ZKMix itself charges no protocol fees. The costs you incur are:

  • Solana network fees: Approximately 0.001 SOL per transaction (deposit or withdrawal). These fees go to Solana validators.
  • Relayer fees (optional): If you use a relayer to submit your withdrawal, the relayer charges a fee, typically 0.1% to 0.5% of the denomination. This fee is deducted from the withdrawn amount.

There are no deposit fees, no withdrawal fees, and no percentage-based protocol fees.

What happens if I lose my note?

If you lose your note, your funds cannot be recovered. The note contains the secret and nullifier that are required to generate the withdrawal proof. Without these values, no one, including the ZKMix team, can produce a valid proof for your deposit. The funds will remain locked in the smart contract permanently.

This is why saving your note securely is the most critical step in the deposit process. Use an encrypted password manager, create multiple backups, and verify that your note is correct by checking it against the pool before relying on it.

What is a relayer?

A relayer is a service that submits your withdrawal transaction to the Solana network on your behalf. The primary use case is withdrawing to a fresh wallet that has no SOL to pay transaction fees. Instead of funding the new wallet from a connected address (which would create a link), you send your proof to a relayer, which submits the transaction and pays the fee. The relayer fee is deducted from the withdrawn amount by the smart contract, so the relayer is paid atomically and trustlessly.

Relayers do not have access to your private data. They receive the same information that becomes public on-chain: the proof, nullifier hash, and recipient address. They cannot steal your funds because the recipient address is cryptographically bound into the proof.

Can I use ZKMix on mobile?

Yes. The ZKMix web application is responsive and works on mobile browsers. However, proof generation is computationally intensive, and mobile devices may take 20 to 45 seconds to generate a proof. Make sure your screen stays active during proof generation to prevent the browser from throttling the computation. Mobile wallets like Phantom's mobile app support dApp connections via the in-app browser.

Can I use ZKMix programmatically?

Yes. ZKMix provides a TypeScript SDK that allows you to integrate deposits and withdrawals into your own applications. The SDK handles commitment generation, Merkle tree state fetching, witness construction, proof generation, and transaction building. See the SDK documentation for API references and examples.

What happens if the ZKMix website goes down?

Your funds are stored in a Solana smart contract, not on the ZKMix website. If the website goes down, you can still withdraw using:

  • The ZKMix CLI tool.
  • The TypeScript SDK.
  • Any custom client that can interact with the deployed Solana program.

The smart contract is immutable and will continue to function as long as the Solana network is operational. The circuit files, proving keys, and verification keys are distributed and available from multiple sources.

How does ZKMix handle Solana network congestion?

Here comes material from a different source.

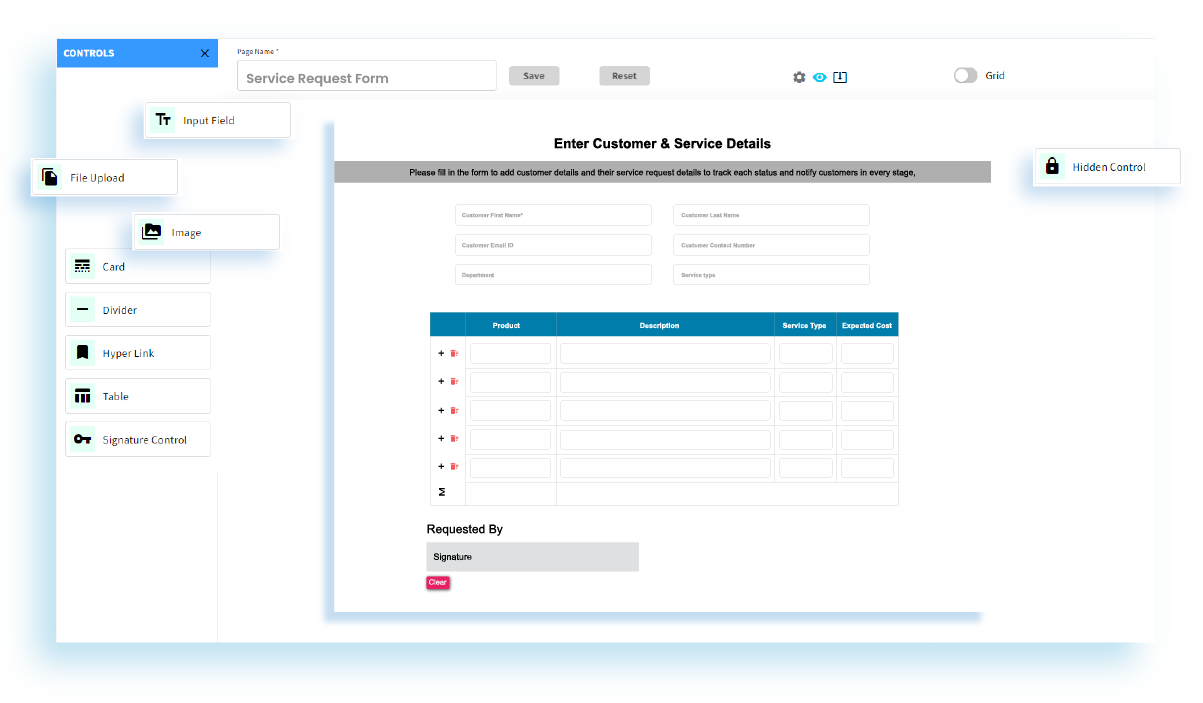Click the preview eye icon
This screenshot has height=703, width=1203.
click(x=819, y=76)
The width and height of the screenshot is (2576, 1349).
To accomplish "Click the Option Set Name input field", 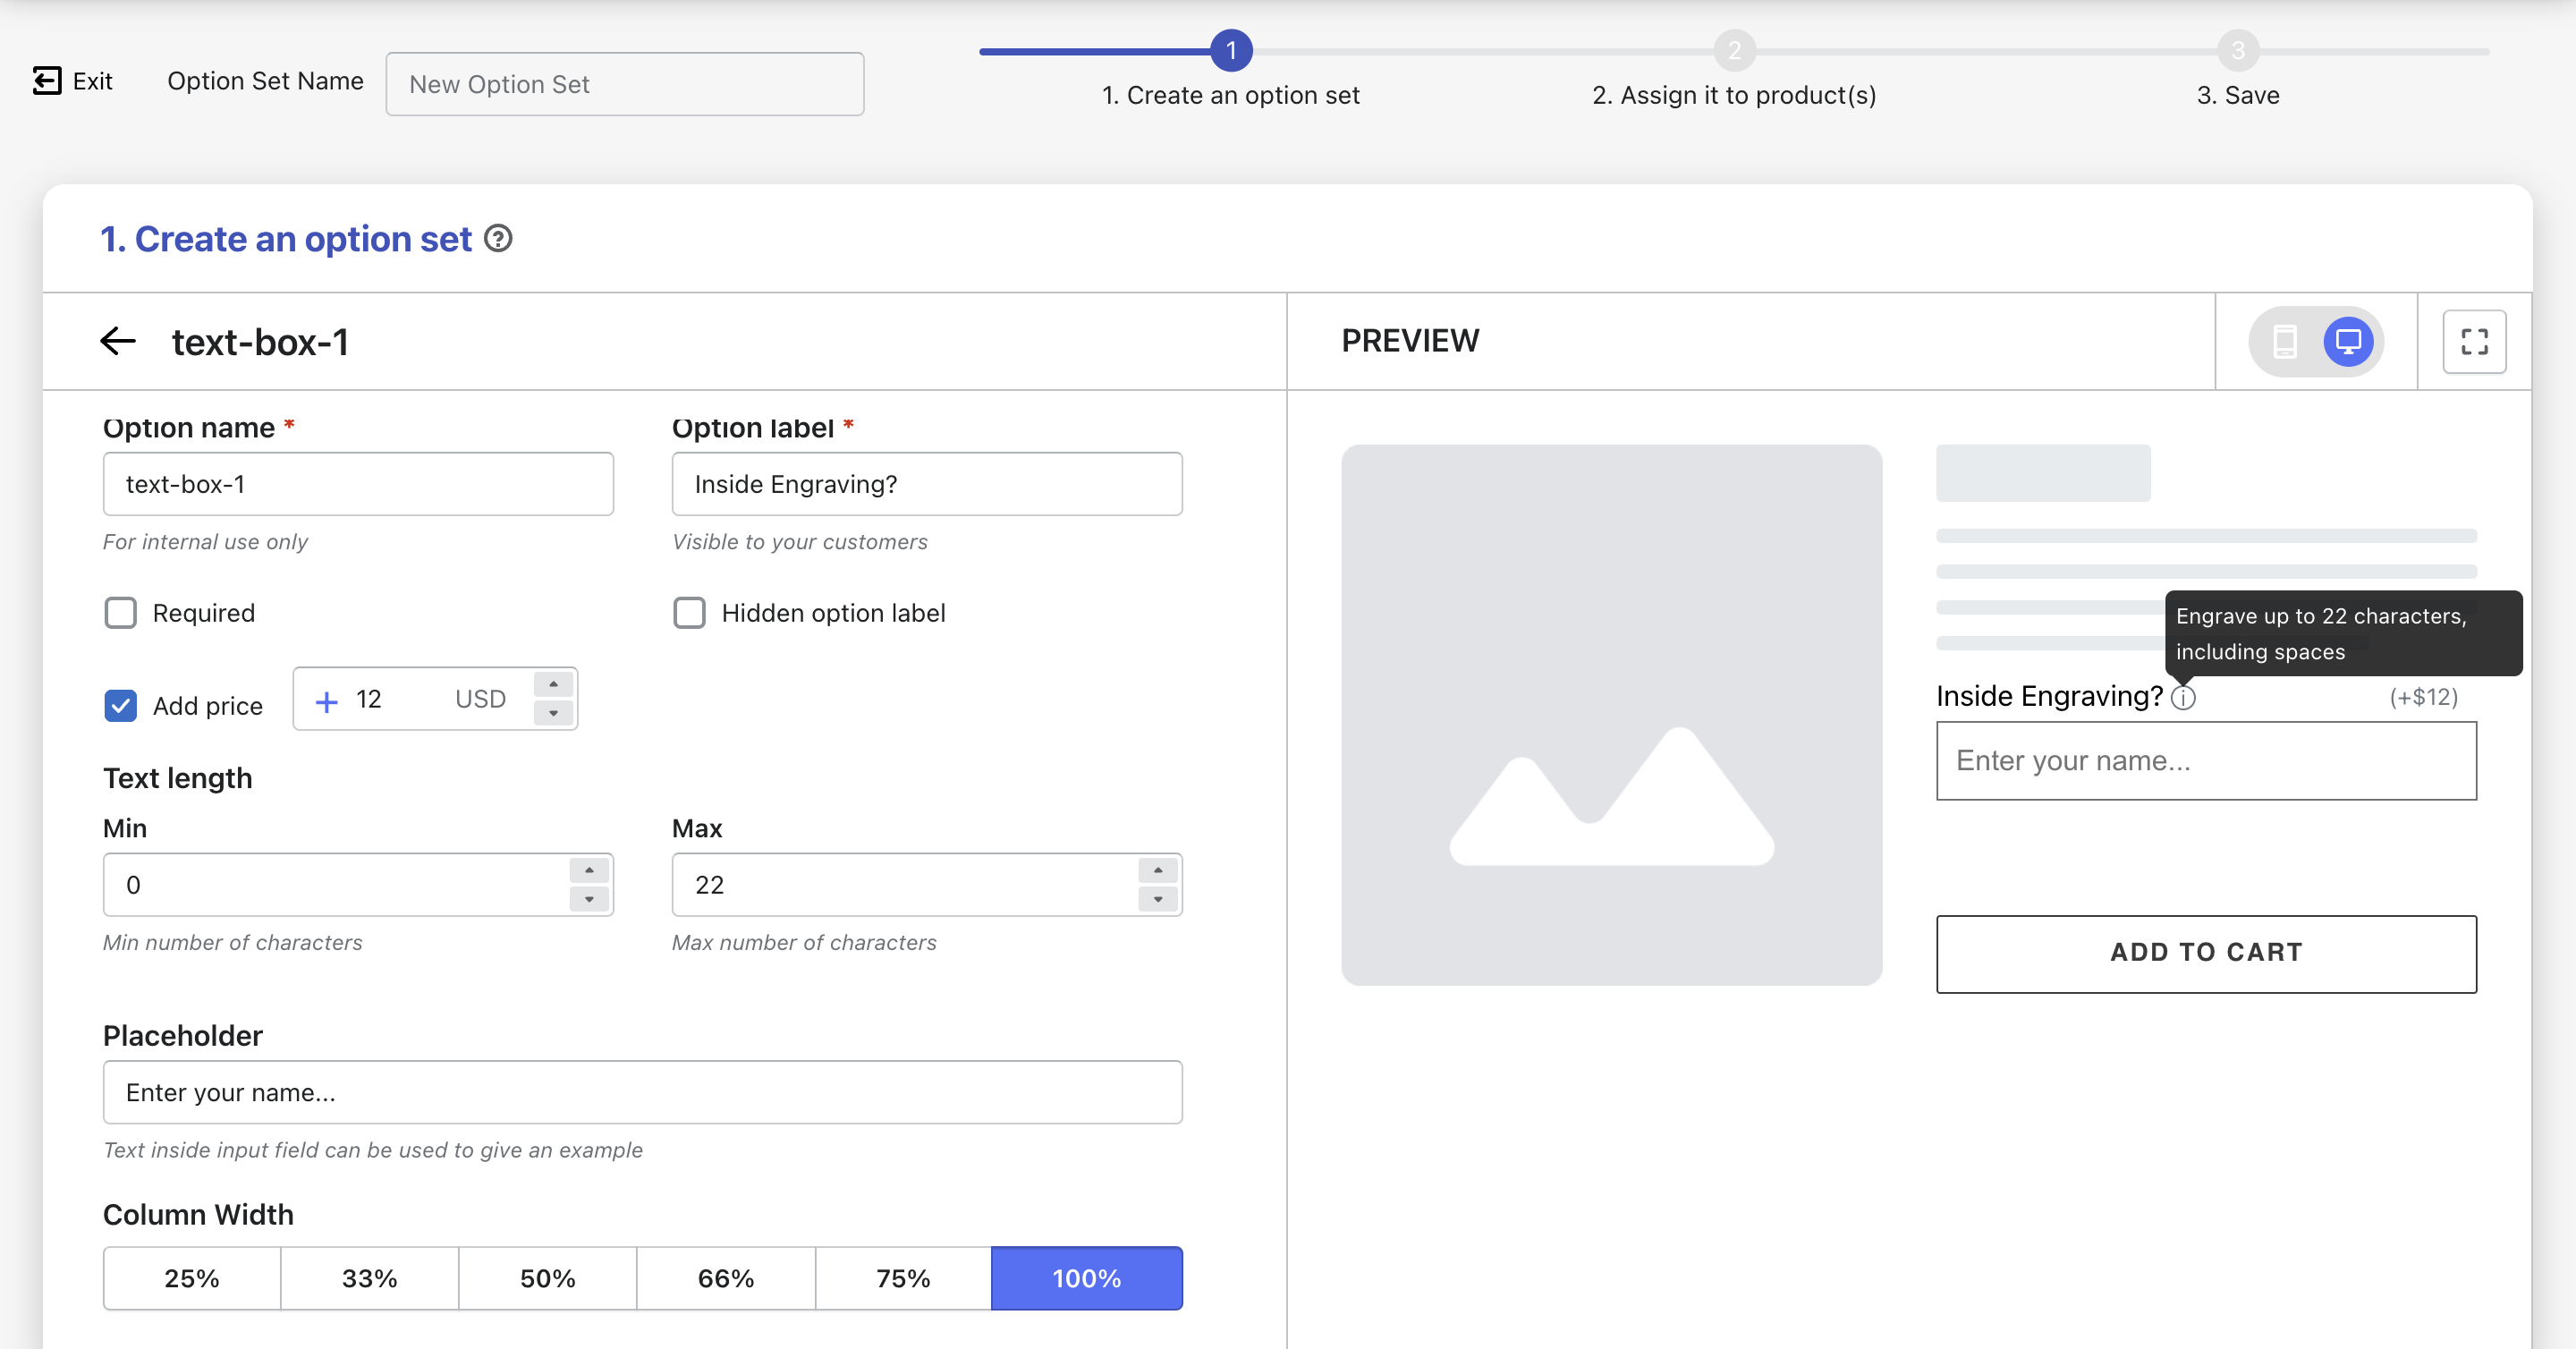I will coord(624,84).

During periods of high network congestion, transactions may take longer to confirm or may be dropped. ZKMix handles this in several ways:

  • Root history: The smart contract stores a history of recent Merkle roots, so your proof remains valid even if new deposits occur between proof generation and transaction confirmation.
  • Retry logic: The client and relayers implement automatic retry with increasing priority fees.
  • Proof validity: Once generated, a proof remains valid as long as its Merkle root is in the contract's root history (currently the last 100 roots). You do not need to regenerate the proof if your transaction is delayed.

Can the ZKMix team access my funds?

No. The ZKMix smart contract is deployed without any admin keys, upgrade authority, or emergency withdrawal mechanism. There is no multisig, no timelock, and no backdoor. The only way to withdraw funds from the contract is to present a valid zero-knowledge proof, which requires knowledge of the secret and nullifier from the deposit note. The ZKMix team does not have access to any user's notes and cannot produce valid proofs for any deposit they did not make themselves.